The End Of Angel Magazine - When Fandom Closes Up Shop

By Scott Nance

Friday 19 August 2005, by Webmaster

Since you’re reading this on SyFy Portal, you already know the joys of being a scifi fan needn’t end when an episode’s final credits roll.

From visiting Web sites like this one, to collecting books, figurines, and DVDs, individuals and companies offer us seemingly endless tie-in opportunities.

On one level, the chance to read some celebrity interviews or collect various geegaws offers a chance to express our affection for our favorite show or movie. On another, it serves only to deepen our personal connections to the work in question, to link us more closely with the characters we follow and the overall world they inhabit.

That’s especially true for an ongoing TV series, which we invite into our homes week in, week out. These collectables and such make us feel more a part of these worlds.

And when, sooner or later, that dread day comes when our favorite show goes off the air for the last time, continuing on with its related merchandise may be the only thing that salves the loss, makes us feel that, somehow, the universe of that series and everything that made it special has a chance to live on.

It may be ancient history now, but the last time Star Trek disappeared, the only way fans could continue to follow Captain Kirk and the crew through new adventures in the dark, empty days of the 1970s was through the mass-market paperbacks published by Bantam and later Pocket Books. (True, there was fan fiction, but laying your hands on it was a bit more difficult in the days before the World Wide Web let you punch it up in an instant.)

And so it has been for the last year or two for we fans of "Buffy the Vampire Slayer" and its wonderful spinoff, "Angel," since those shows took their bows.

Some of the most colorful and ubiquitous links to scifi series are the tie-in magazines that line the racks of your local Barnes&Noble or Borders superstores. I’ve never been a huge consumer of those tie-in magazines, but in the months since the "Angel" finale, "Not Fade Away," well, actually did fade away, I’ve periodically gotten a little cheer from catching Titan Magazines’ "Angel" tie-in.

In a way, it helped me perpetuate my own fiction that somehow "Angel" and his Fang Gang weren’t really gone.

After the series finale came and went in May 2004, the magazine kept coming, and I would see it and occasionally wonder, "Hmmm, how long can a magazine about a defunct series go on?"

Since "Angel" is now in reruns on cable on TNT, I thought maybe that was sufficient to breathe enough life into the franchise to justify keeping the magazine going. Or, maybe, the editors knew something I didn’t and were just waiting for the series to come back in some new way ... .

But, no, and now I have the answer to my question. This is it.

The current issue, which screams the headline, "Angel Reborn!," is apparently the last.
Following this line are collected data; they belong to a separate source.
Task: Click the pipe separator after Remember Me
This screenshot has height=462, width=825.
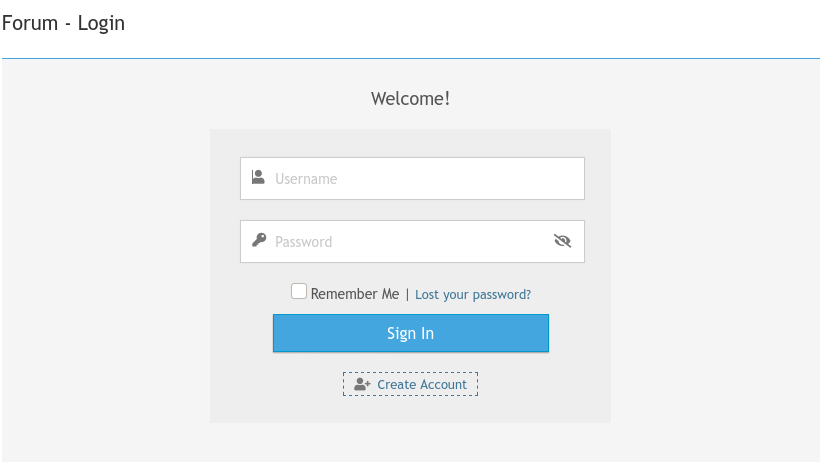Action: click(407, 294)
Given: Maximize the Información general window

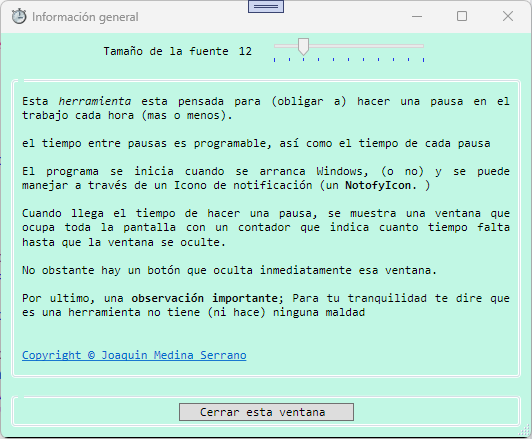Looking at the screenshot, I should 462,16.
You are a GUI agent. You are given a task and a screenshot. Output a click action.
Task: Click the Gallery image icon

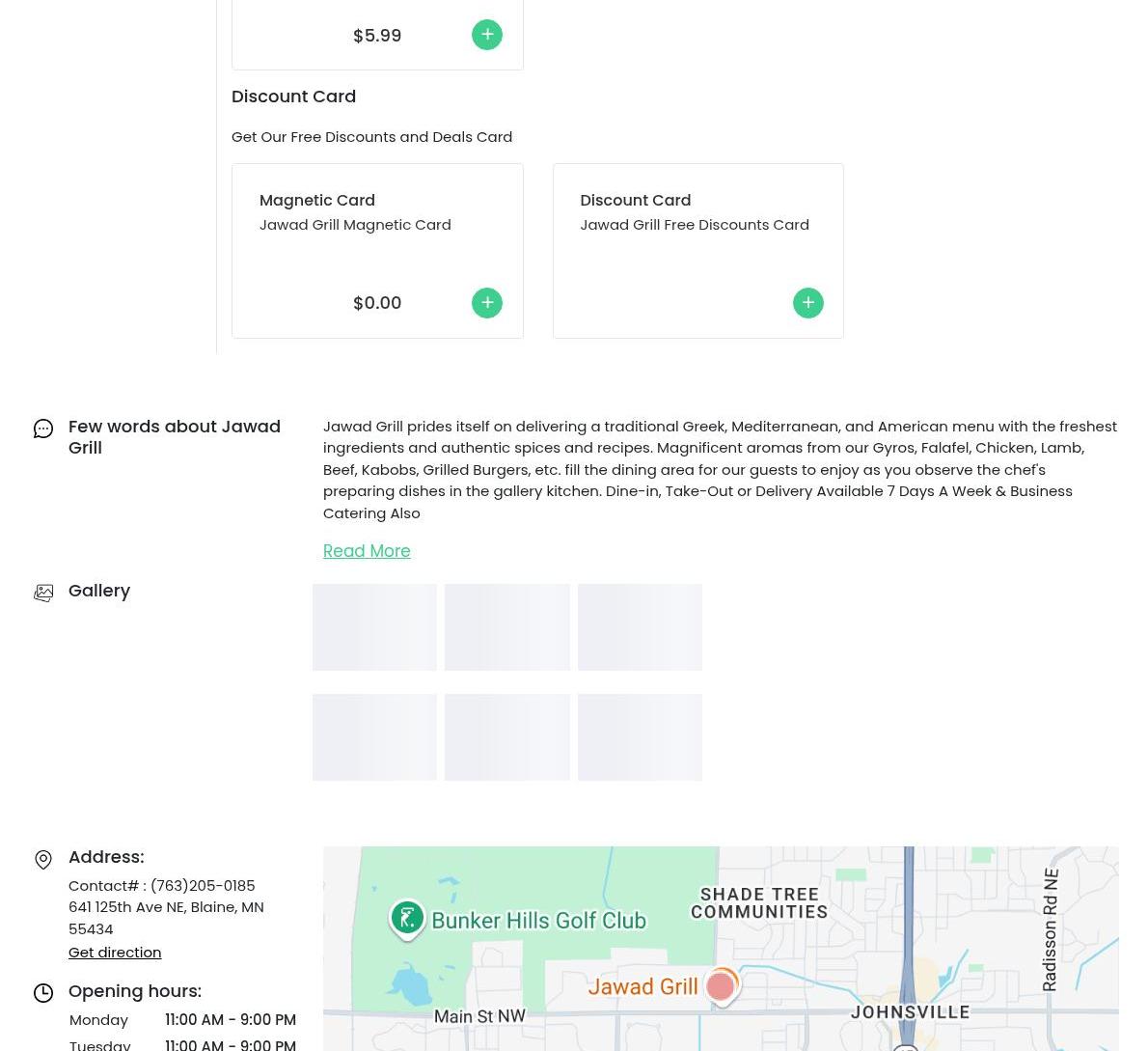43,593
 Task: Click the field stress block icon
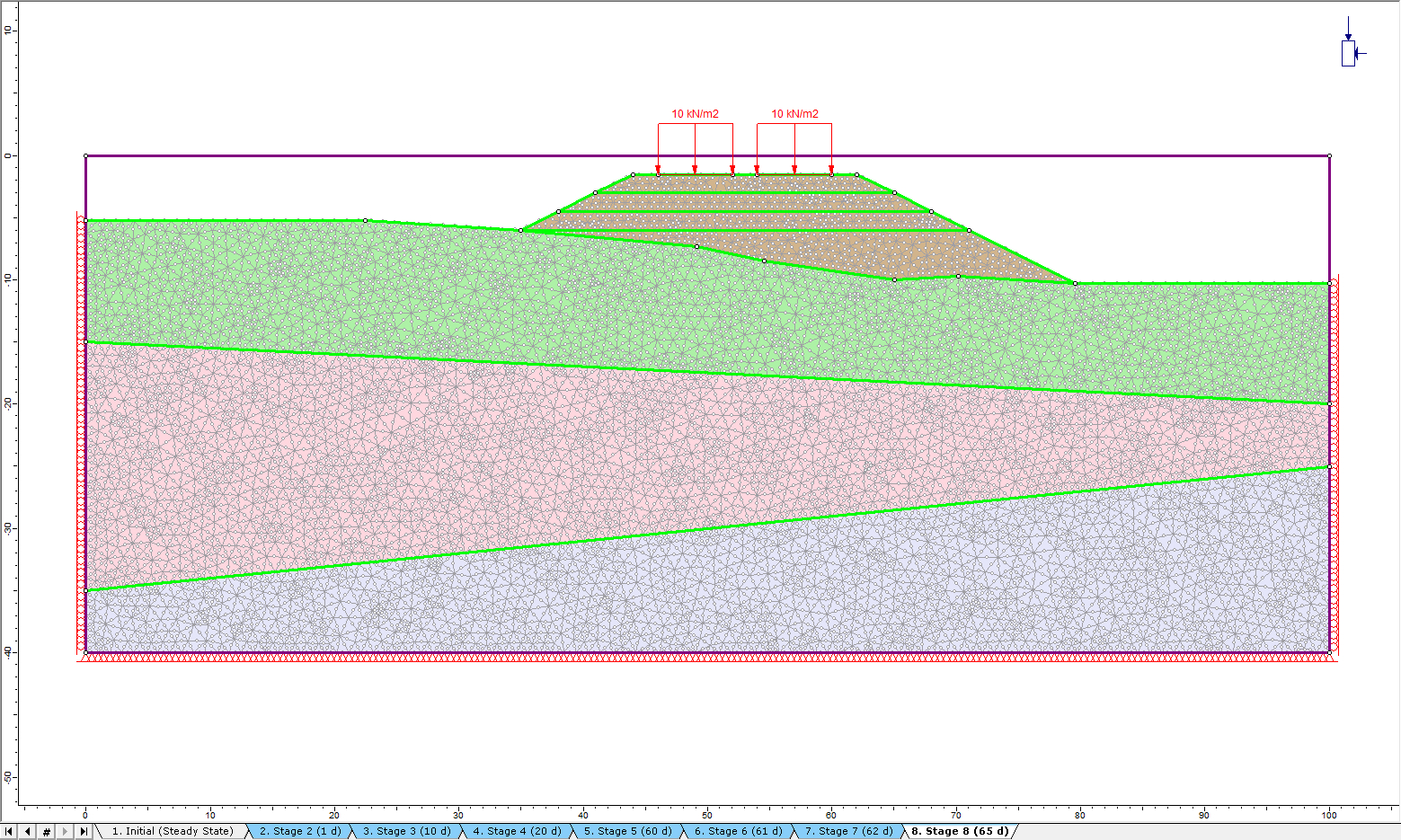click(1348, 53)
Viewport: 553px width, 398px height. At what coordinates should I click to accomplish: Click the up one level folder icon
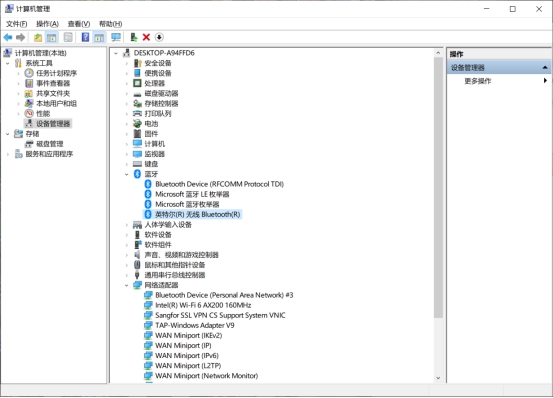click(38, 37)
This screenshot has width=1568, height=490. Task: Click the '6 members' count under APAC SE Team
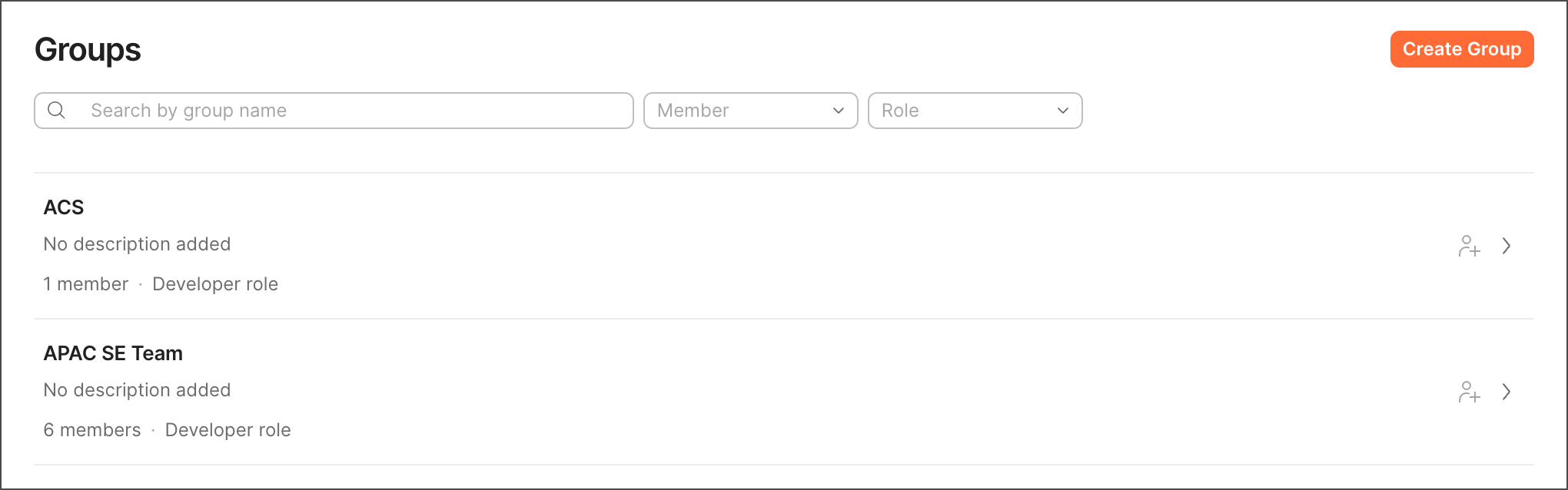[92, 430]
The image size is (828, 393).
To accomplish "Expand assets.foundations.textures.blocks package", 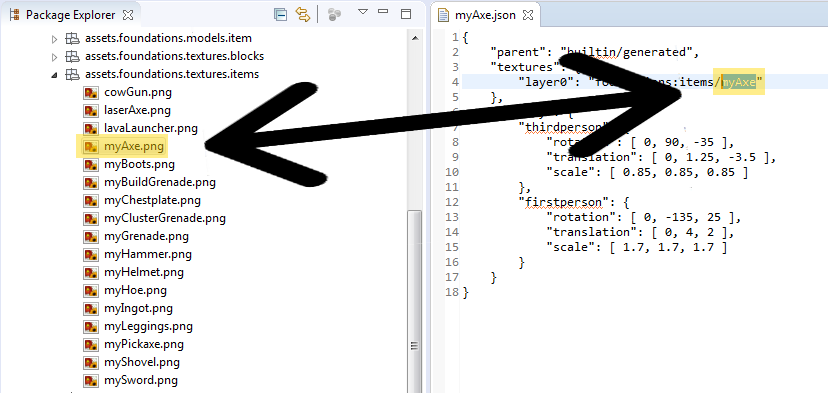I will pos(54,57).
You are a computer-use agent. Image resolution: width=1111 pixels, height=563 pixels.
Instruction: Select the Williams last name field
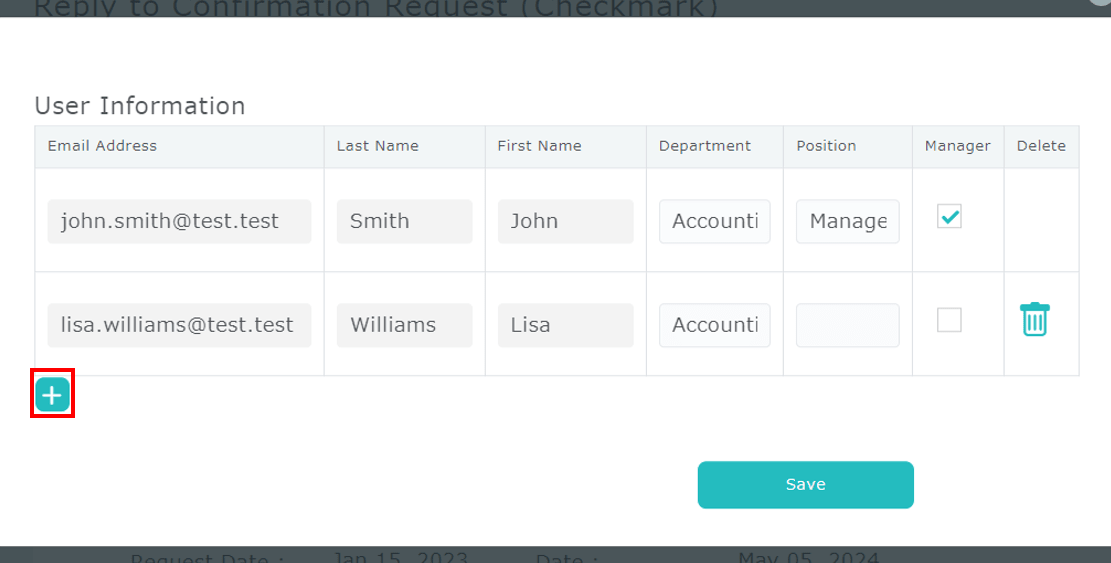[404, 326]
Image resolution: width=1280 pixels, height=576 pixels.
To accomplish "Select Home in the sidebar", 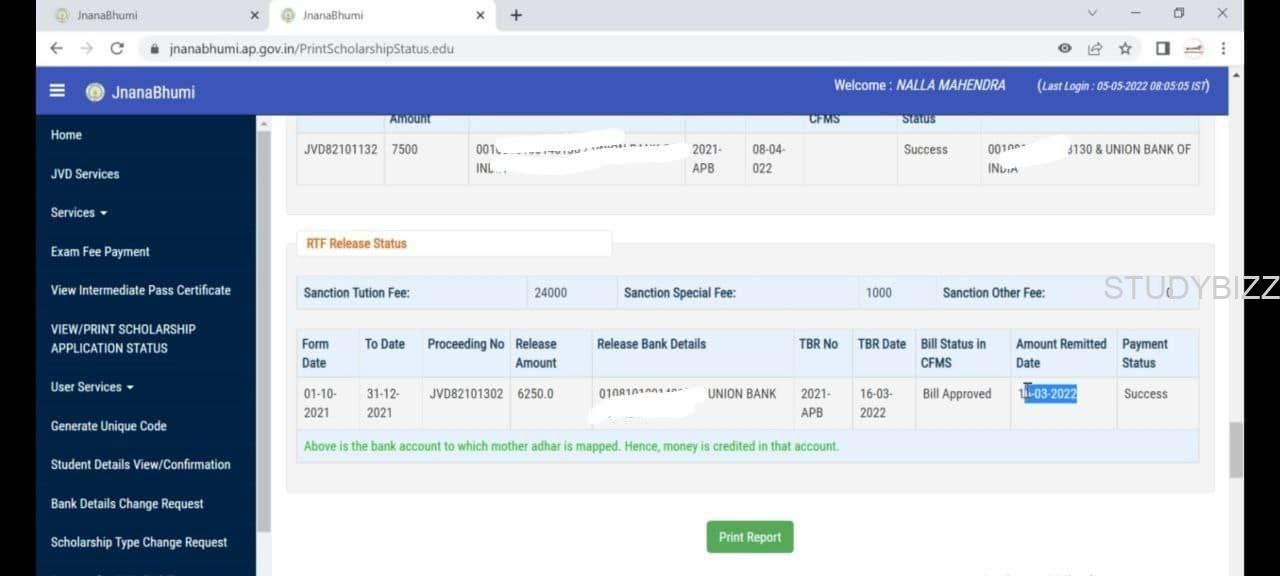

There’s no big fanfare at the end, just a little note at the top of an interview with former "Angel" executive producer Jeff Bell.

"So we’re talking about the last issue of Angel Magazine, huh?" Bell says. "How many shows have magazines about them, and how many shows have magazines that last even a few months after the show is over? So, it’s amazing, Angel Magazine. Good-bye and God bless."

I was surprised the magazine didn’t give itself at least a little bit bigger send-off.

The big "Angel reborn" news on the cover is a feature on comic books, which is great, but comic books are such a niche market that somebody is publishing books based on “Angel†aren’t really big news.

The issue, though, also features interviews with stars David Boreanaz, James Marsters and Andy Hallett, which are all pretty neat.

But, then, this really is the end of the road. No further chance to collect free glossy posters of the likes of Juliet "Dru" Landau or Julie "Darla" Benz. Truly, it’s the end of an era.

Before I got too morose about this sad little milestone, I logged onto Titan Magazines’ Web site.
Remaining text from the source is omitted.